A Book Of Simple Living

A Book Of Simple Living
Image source: Google

Rating: 4.5/5

Author: Ruskin Bond

Hardcover: 160 pages

Publisher: Speaking Tiger Books

Publishing Date: 10 February 2015

Language: English

Genre: Biography

ISBN-10: 819307100X

ISBN-13: 978-8193071007

Cost: Rs. 252 (Paperback), Rs.239 (Kindle edition)

Plot:

This much I can tell you,’ writes Ruskin Bond in his introduction to this journal, ‘for all its hardships and complications, life is simple.’ Drawing upon a lifetime’s experience in the hills and small towns of north India, he records the many small moments that constitute a life of harmony—with the self, the natural world, and friends, family and passers-by. In these pages, we watch a wild plum blossom and the moon come up between two deodar trees; we hear a redstart whistle and the rain drum on a tin roof; we recognize the ache of losing love and the consolation of old companions.

Review:

This book is a series of episodes from Bond’s life, minutely observed and recorded. They are written as poems and page-length anecdotes. From a ‘lonely fox on a moonlit night’ to a ‘tiny geranium’, nothing escapes him. He is sensitive:

                                “It’s life’s simple things that keep us from going crazy”

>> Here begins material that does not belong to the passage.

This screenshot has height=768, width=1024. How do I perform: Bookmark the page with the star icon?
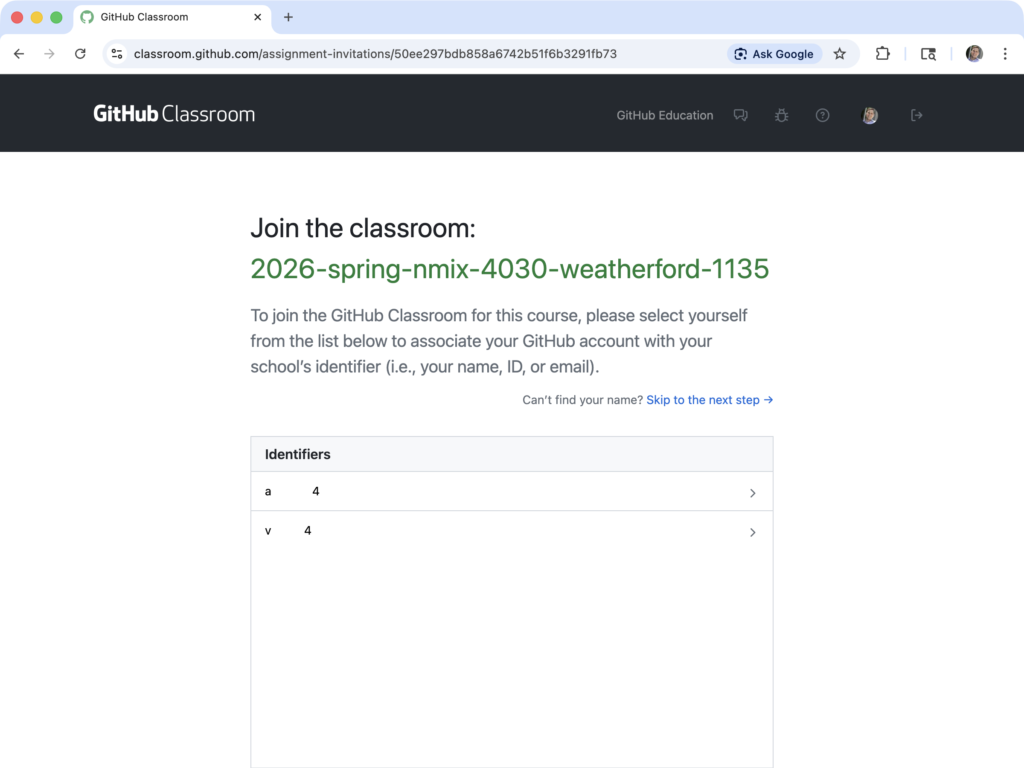[840, 54]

yet unsentimental with a dark humorous tone:

 “I had to go through ECGs, ultrasounds…, and at the end of it all a fat bill designed to give me a heart attack.”

From the start, Bond’s intentions are clear : “In the name of God, stop a moment, cease your work, look around you.” Bond does just that. He stops and looks around. But, more importantly and fortunately for us, he files his observations in what the book’s subtitle says are “brief notes from the hills.”

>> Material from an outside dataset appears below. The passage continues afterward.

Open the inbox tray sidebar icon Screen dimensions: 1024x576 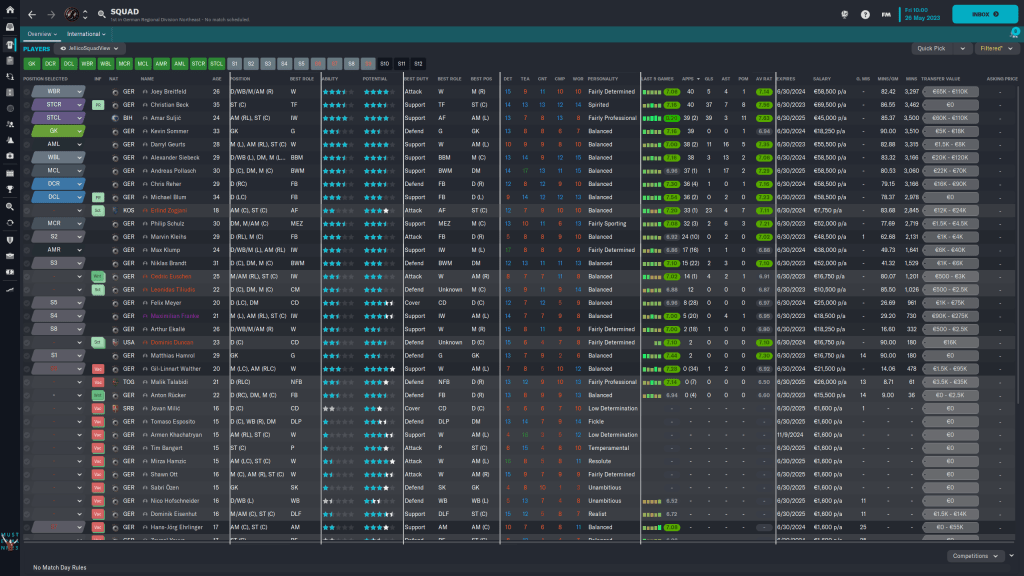[x=9, y=28]
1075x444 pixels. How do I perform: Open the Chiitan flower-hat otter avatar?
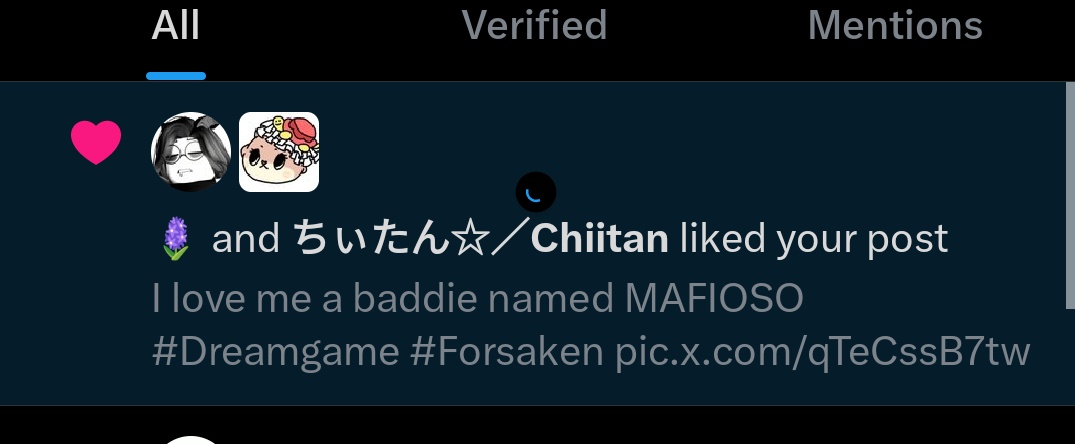pyautogui.click(x=279, y=151)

‘A Book of Simple Living’ is filled with words of meditation and warm wistfulness, that to read it is to automatically slowdown from the traffic of life and reflect on the smaller things, which in one way or another are overlooked by us.

The simplicity of his writing is fascinating because his words connects to his readers. In his words, 'I want my readers to feel what I feel, to see what I see, and big words and big sentences come in the way of this sharing. It is clarity and honesty that I am striving to attain; there can be no lasting connection with my readers without these. And to be clear and open is to be simple.' There is indeed so much said in simple, non-complicated sentences, like:

“Somewhere in life

There must be someone

To take your hand

And share the torrid day.

Without the touch of love

There is no life, and we must fade away”

About the Author:

Ruskin Bond was born in Kasauli in 1934. He grew up in Jamnagar, Dehradun and Shimla, worked briefly in Jersey, London and Delhi, and moved to Mussoorie in the early 1960s to write full time. One of India’s best loved and most popular authors, Ruskin Bond has written over a hundred books of fiction, non-fiction and poetry, including the best-selling classics Room on the Roof (winner of the John Llewellyn Rhys Prize), A Flight of Pigeons, The Blue Umbrella, Time Stops at Shamli, Night Train at Deoli, Our Trees Still Grow in Dehra (winner of the Sahitya Akademi Award) and Rain in the Mountains. He was awarded the Padma Shri by the Government of India in 1999 and the Padma Bhushan in 2014.